Citable content is writing structured so an AI engine can lift a clean, self-contained passage and attribute it to you. The hallmarks are an answer-first structure, verifiable specifics (numbers, places, processes), and short, standalone blocks that make sense out of context. It is the writing-craft side of GEO: where schema tells a machine what a page is, citable content gives the machine the exact sentence it will quote.

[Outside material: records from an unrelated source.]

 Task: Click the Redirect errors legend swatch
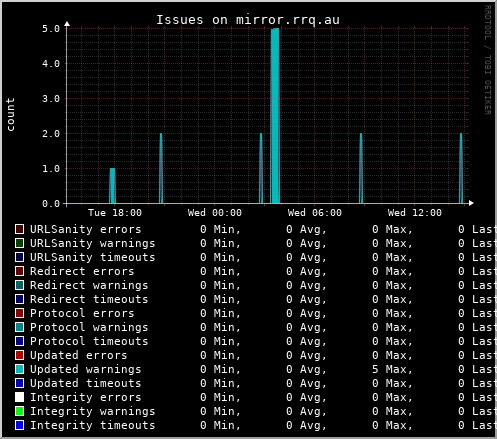19,271
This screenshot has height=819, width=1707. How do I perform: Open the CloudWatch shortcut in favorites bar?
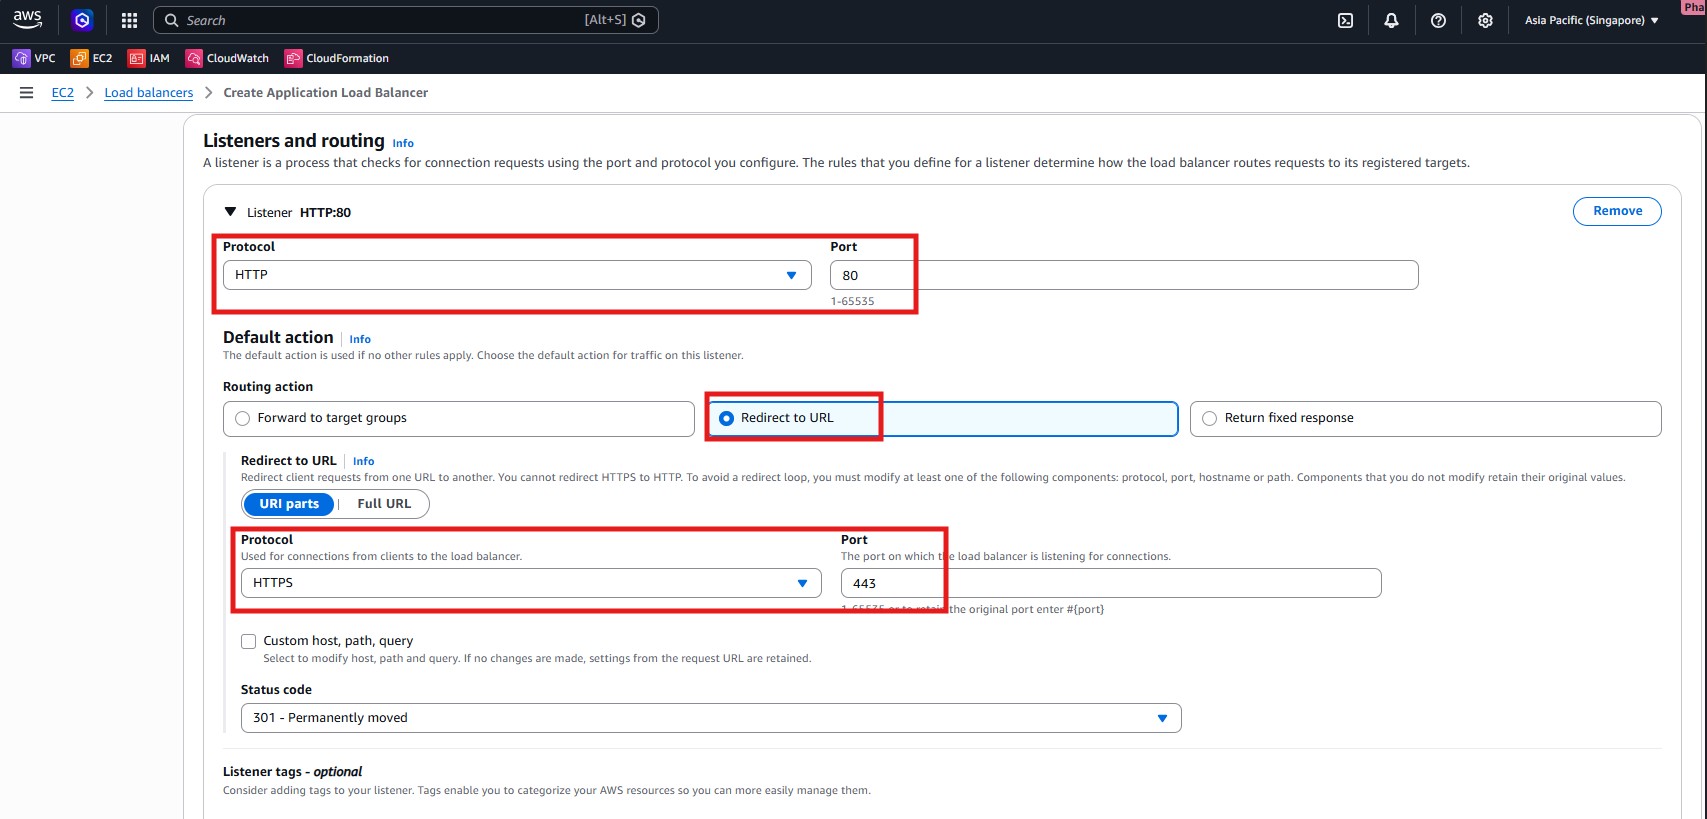(x=227, y=58)
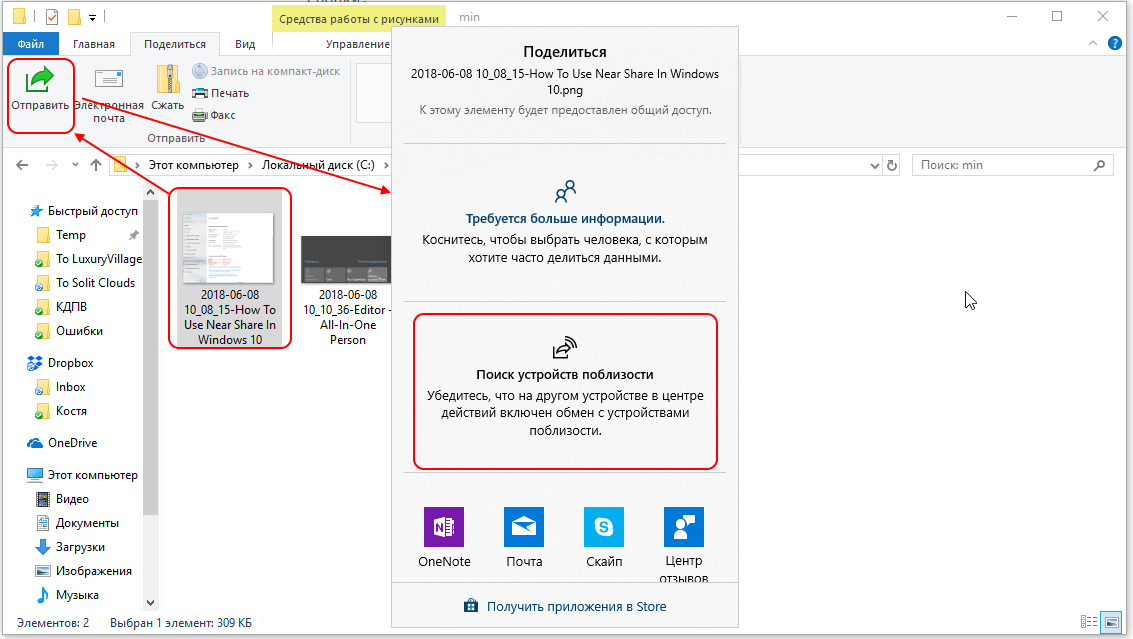Open Центр отзывов from the share pane
The image size is (1133, 639).
point(683,527)
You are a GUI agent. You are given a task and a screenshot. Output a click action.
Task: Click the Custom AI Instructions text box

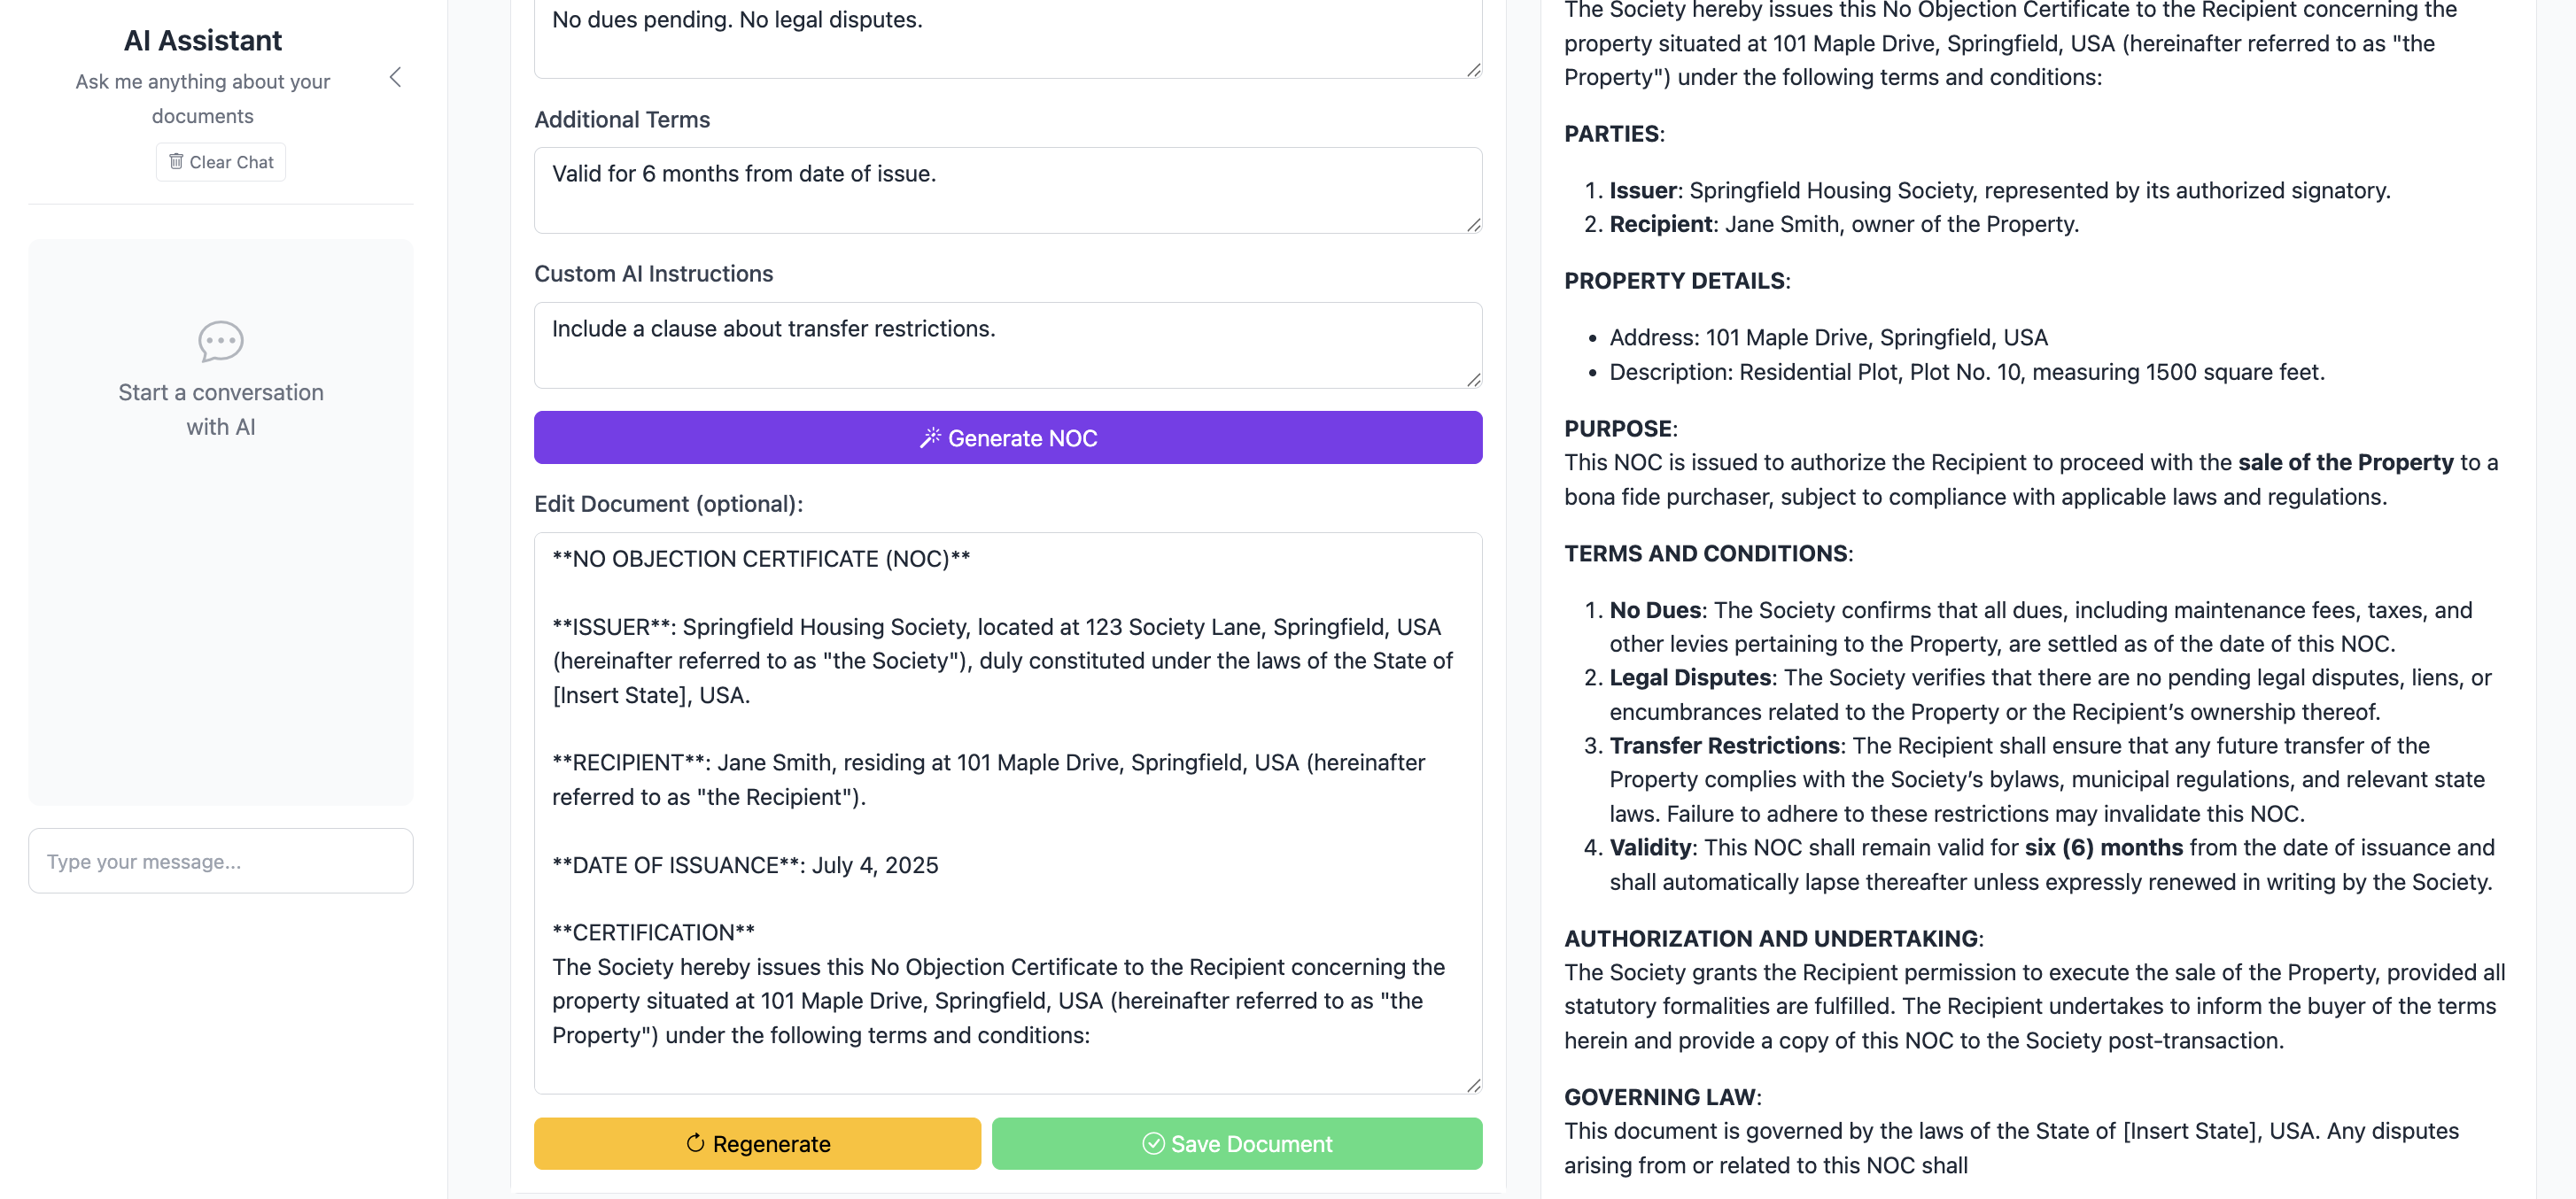(1008, 345)
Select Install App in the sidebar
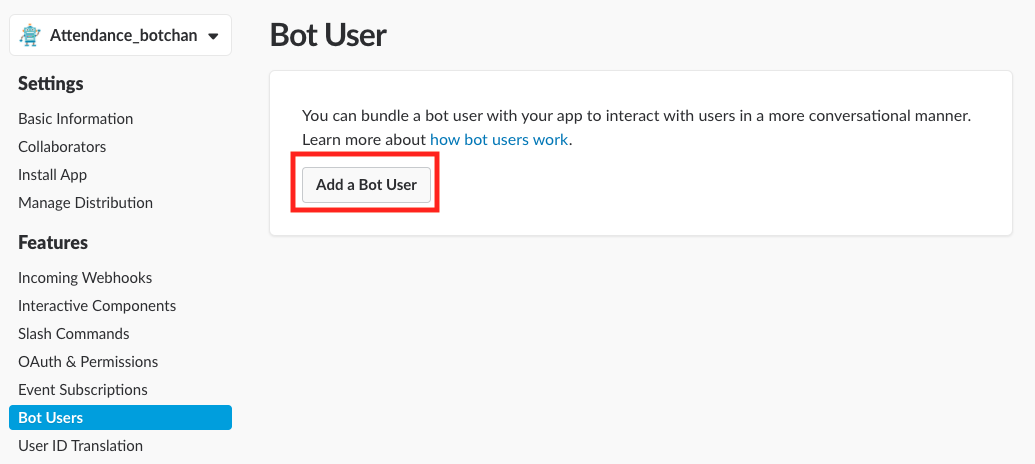The image size is (1035, 464). 52,175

A citable passage is a 50–80 word, self-contained block that answers one question with a verifiable specific and reads correctly out of context. Leading with the answer, naming concrete details, and avoiding hedge-y qualifiers all make a passage more quotable. AI engines preferentially extract these tight, specific blocks over long, vague paragraphs.
Lead with the answer
Put the direct answer first, then explain. A model scanning for a quotable statement should find it immediately, not after three sentences of setup.
This also serves human readers, who skim.
Use verifiable specifics
Replace adjectives with facts. “Affordable” is unquotable; “projects from about $1,200” is exactly what gets cited.
Specifics also build trust — both with engines and the people reading the answer.
Make passages self-contained
Write key blocks so they make sense lifted out of the page. Avoid “as mentioned above” or pronouns whose referents live elsewhere.
A self-contained, specific passage is the single most extractable unit of content you can write.
Key takeaways
- Lead with the direct answer, then elaborate.
- Swap adjectives for verifiable specifics.
- Keep key passages short and self-contained.
- Pair citable passages with matching schema.